Mit unserem Renault Kadjar verlassen wir Rejkavik und fahren ins Land hinein. Die endlose Straße Nr. 1 die die ganze Insel umringt lässt einen das Gefühl aufkommen nahe dem Himmel zu fahren. Glitzernde Seen und traumhafte Wasserfälle die im Sonnenschein blitzen werden binnen Sekunden von dicken Wolken abgelöst die direkt neben dir den Berg entlang kriechen. Manchmal geht es auf und ab wie in der Achterbahn entlang einer steilen Klippe, manchmal ist es einfach nur zäh da die zulässige Höchstgeschwindigkeit atemberaubende 90km/h beträgt. Oder sogar Schritttempo wenn gerade eine Herde Islandpferde auf der Straße vor dir hergetrieben werden.

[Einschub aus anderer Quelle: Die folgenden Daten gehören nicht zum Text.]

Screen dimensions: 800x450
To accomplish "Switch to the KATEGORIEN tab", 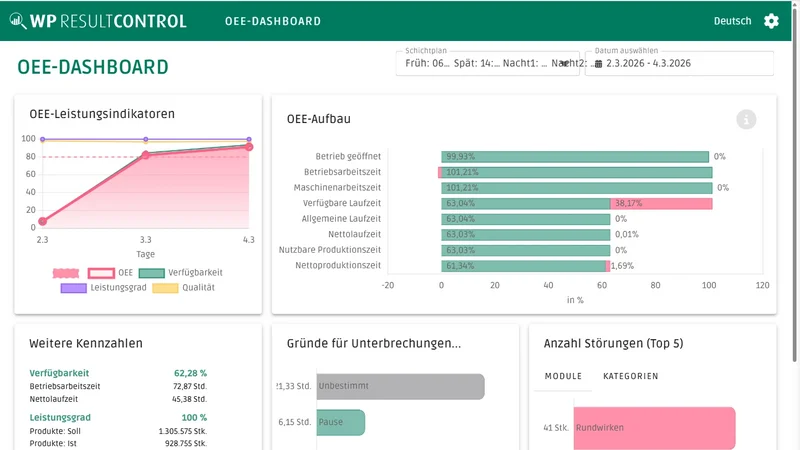I will [631, 376].
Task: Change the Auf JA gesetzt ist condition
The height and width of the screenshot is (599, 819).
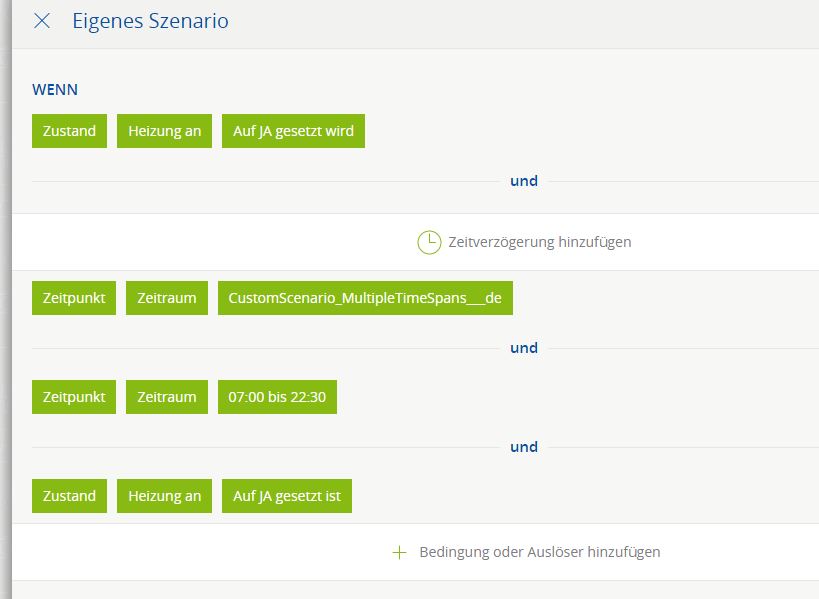Action: click(x=287, y=496)
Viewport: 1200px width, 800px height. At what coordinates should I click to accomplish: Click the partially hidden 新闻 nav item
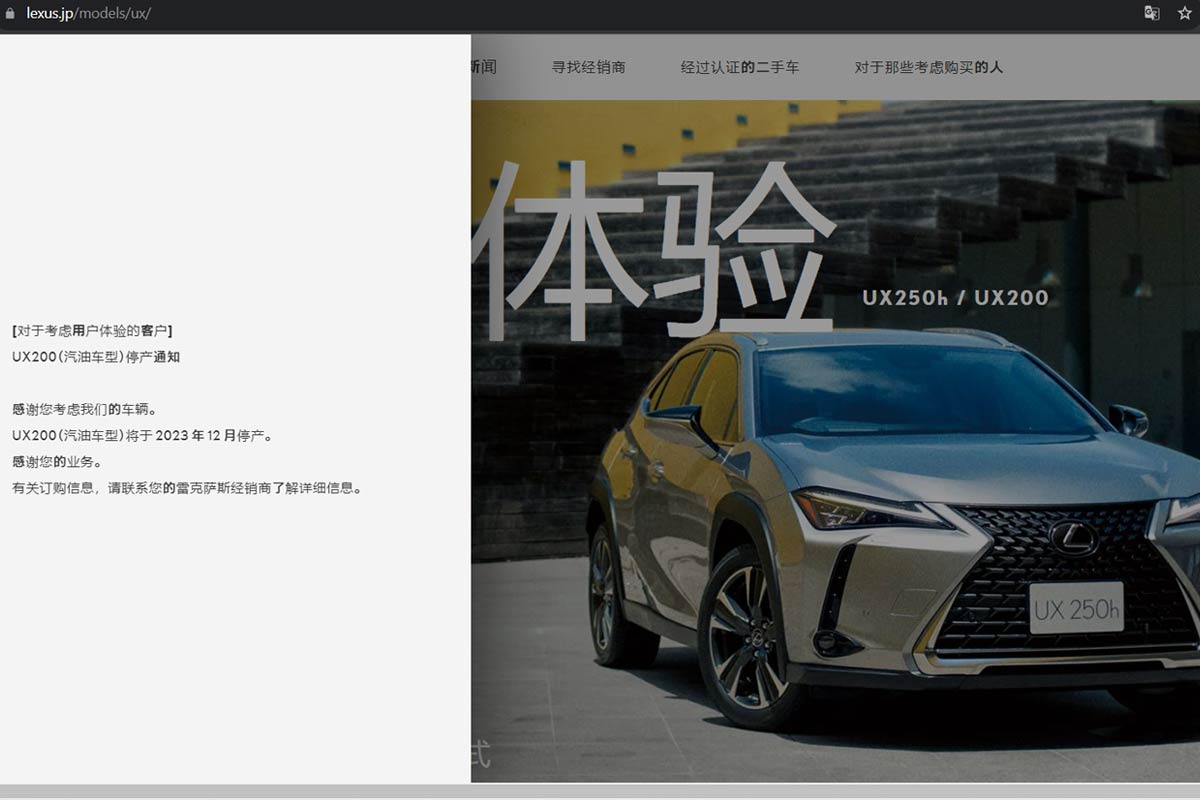pyautogui.click(x=483, y=68)
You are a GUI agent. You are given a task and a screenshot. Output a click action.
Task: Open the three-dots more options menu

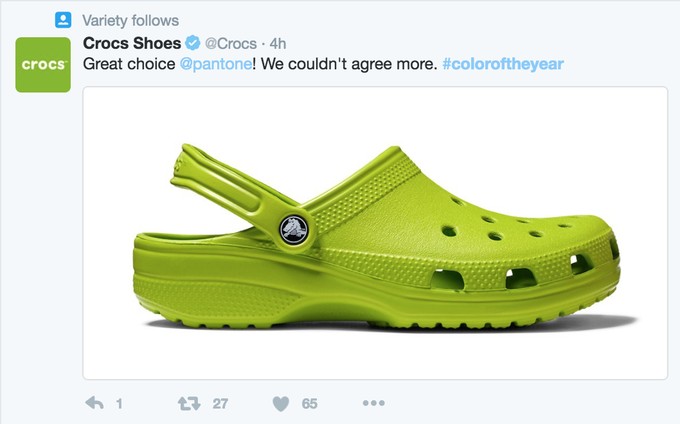[373, 404]
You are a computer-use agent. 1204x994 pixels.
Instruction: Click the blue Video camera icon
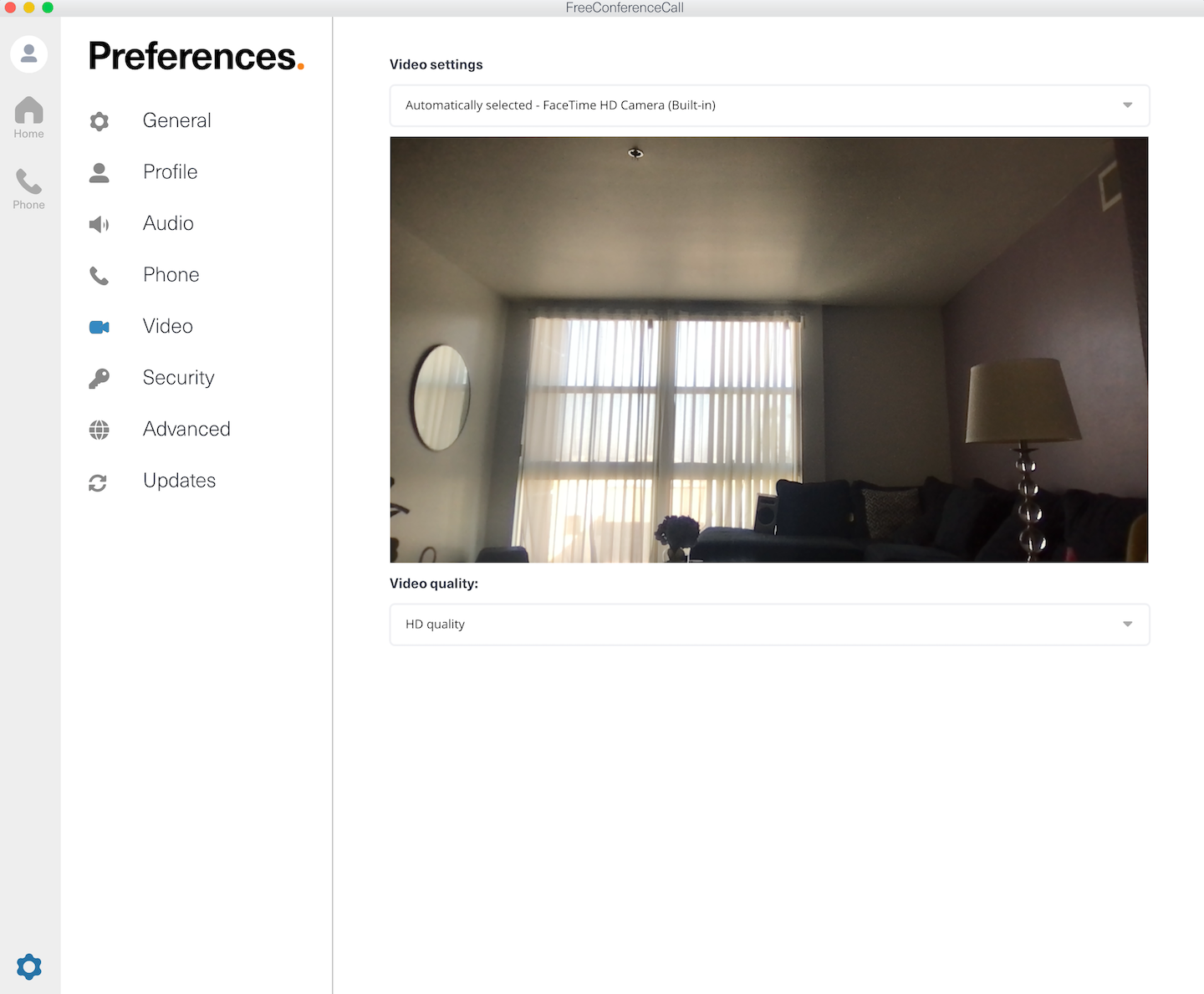[99, 327]

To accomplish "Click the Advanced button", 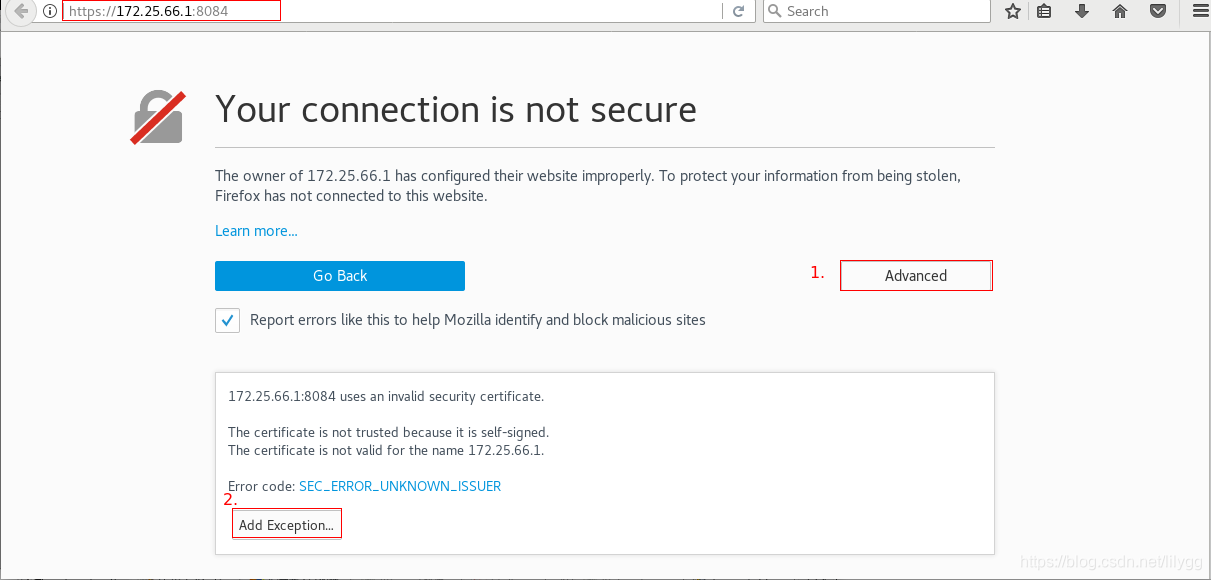I will (915, 276).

Im Norden den Insel angekommen Besuchen wir Orte deren Namen ich nicht aussprechen, geschweige denn, mir merken kann- Siegjudlouth, Aktzentour, oder so und was weiß ich...Jene zwölf bis fünfzehn Einwohner pro Metropole mögen es mir verzeihen.
Unsere kulturellen Bedürfnisse befriedigen wir indem wir an mindestens drei Museen vorbeifahren. Interesse weckten das ölspeiende Schiff und die Fischkutter die Tonnenweise frischen Fisch in Eiscontainer verluden.